The subclavian arteries are two major blood vessels that supply oxygenated blood to the upper limbs and chest of the body. Both the left and right subclavian arteries lie underneath the clavicle, also known as the collar bone.
The left subclavian artery branches directly from the aorta, the largest artery in the body. The aorta curves above the heart before running down the front of the backbone. The brachiocephalic artery, also known as the brachiocephalic trunk or innominate artery, is much shorter than the aortic arch and splits into two to form the right subclavian artery and the right common cartoid artery. The brachiophalic artery is the first branch of the aortic arch and supplies blood to the brain and head through the right common cartiod artery.
The left subclavian artery supplies blood to the left arm, while the right subclavian artery supplies blood to the right arm, with some branches also supplying blood to the head and chest. Arteries can differ in size as they branch off to supply oxygenated blood to the body. Smaller arteries are known as arterioles, and the largest artery is known as the aorta. The aorta is the origin of all branches that transport blood away from the heart.

Provided data:
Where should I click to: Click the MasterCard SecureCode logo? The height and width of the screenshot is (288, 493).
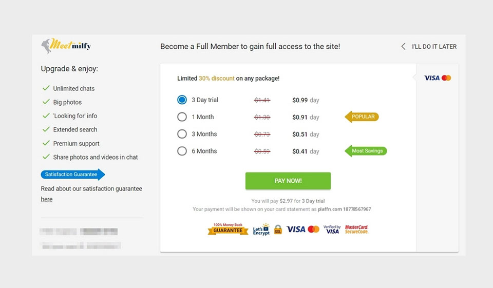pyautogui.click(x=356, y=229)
...
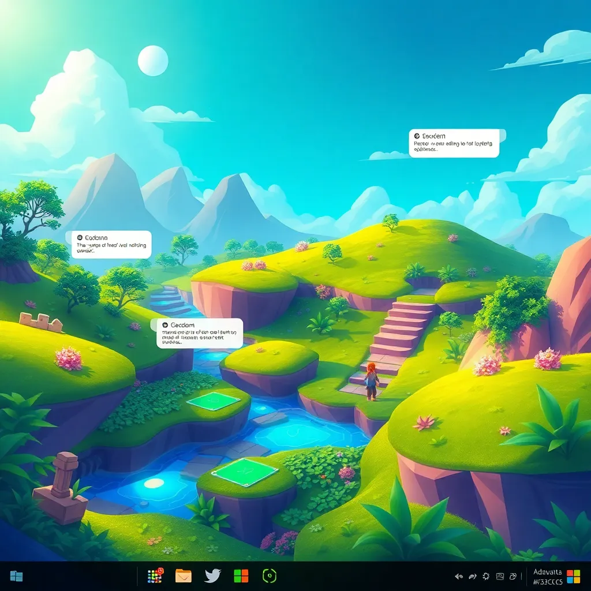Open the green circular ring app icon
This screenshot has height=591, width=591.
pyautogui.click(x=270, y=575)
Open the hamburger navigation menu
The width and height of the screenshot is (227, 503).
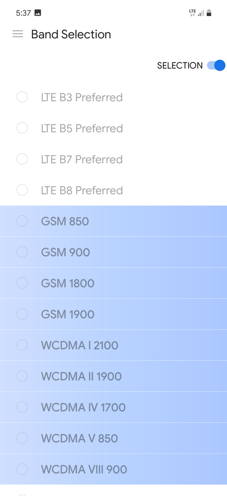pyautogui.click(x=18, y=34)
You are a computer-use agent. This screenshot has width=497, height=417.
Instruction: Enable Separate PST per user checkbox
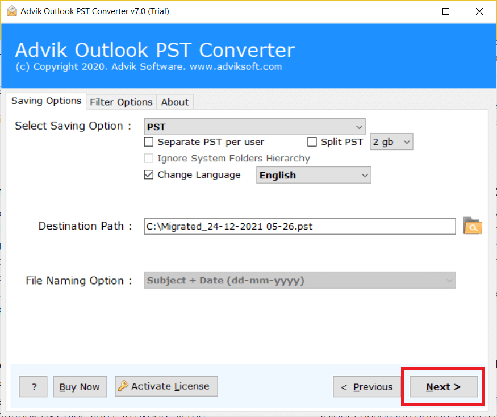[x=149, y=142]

What you should do:
Can you continue the passage on the subclavian arteries, starting right after its last sentence? The records are unrelated to the subclavian artery passage and come from a separate source.

Response:
All arteries, except pulmonary arteries, carry oxygenated blood. There is a high amount of pressure in arteries because of the pumping of the heart, and this pressure, also known as a pulse, can be felt when a major artery lies close to the surface of the skin and crosses over a bone. The radial artery, a branch of either sublclavian artery, is located on the wrist and is often used by medical professionals to check the pulse of adults.